▸ What to work on: Transcribe these records exactly, dropping every picture.

══════

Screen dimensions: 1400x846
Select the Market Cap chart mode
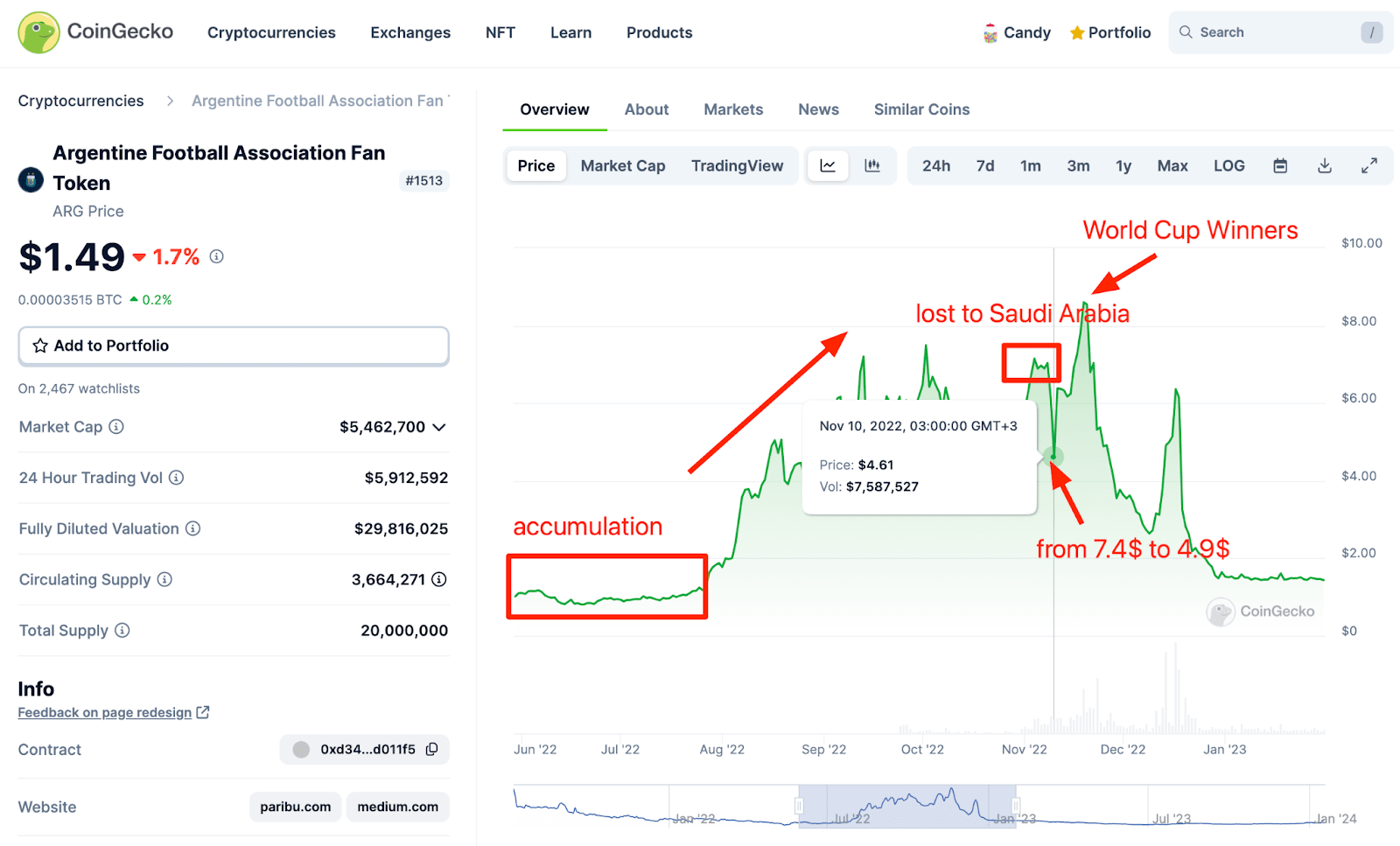pyautogui.click(x=623, y=165)
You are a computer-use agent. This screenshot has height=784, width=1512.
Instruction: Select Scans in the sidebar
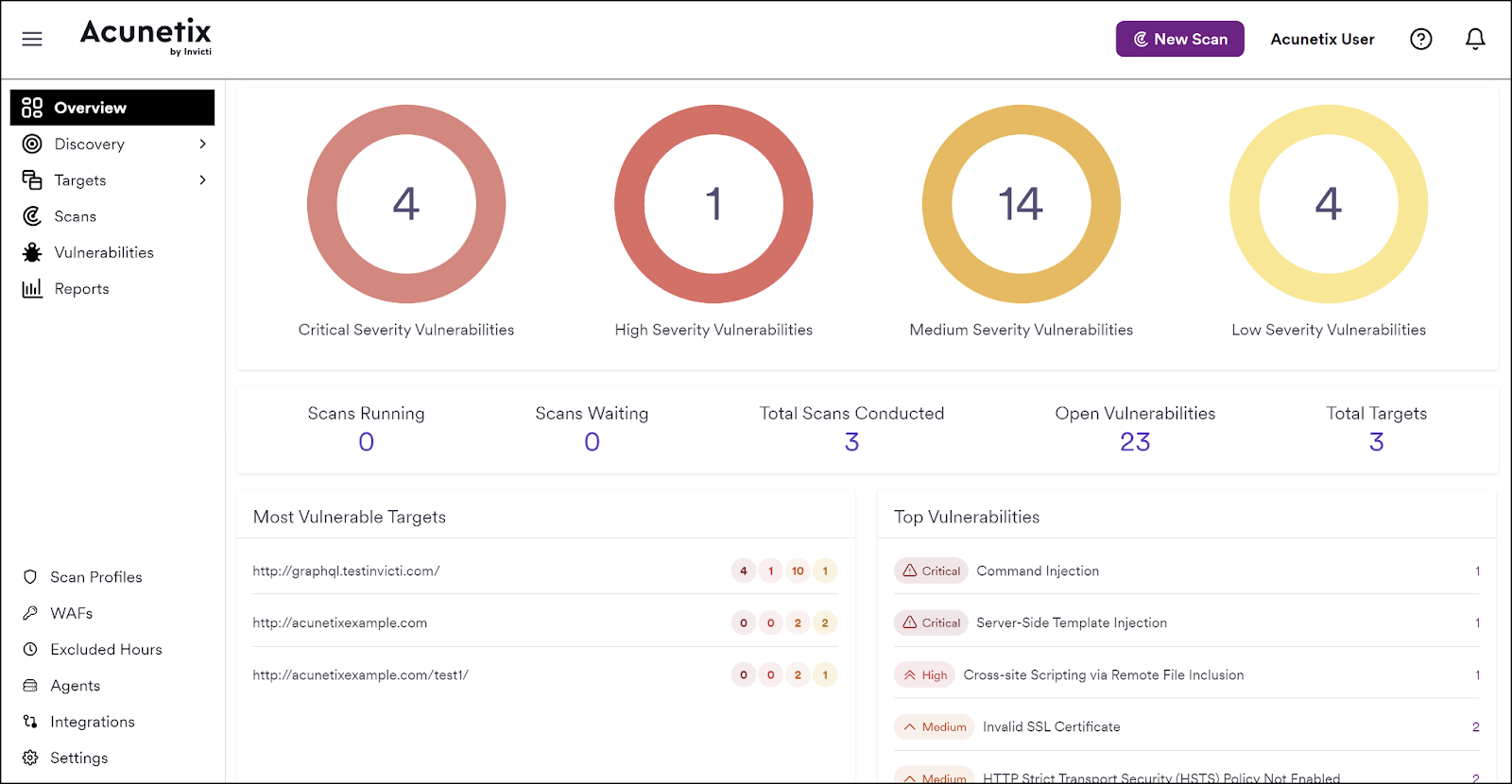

══════

▸ Solution to the problem:
Screen dimensions: 1400x846
Select the Market Cap chart mode
pyautogui.click(x=623, y=165)
You are a computer-use agent. This screenshot has height=784, width=1512.
Instruction: Select Scans in the sidebar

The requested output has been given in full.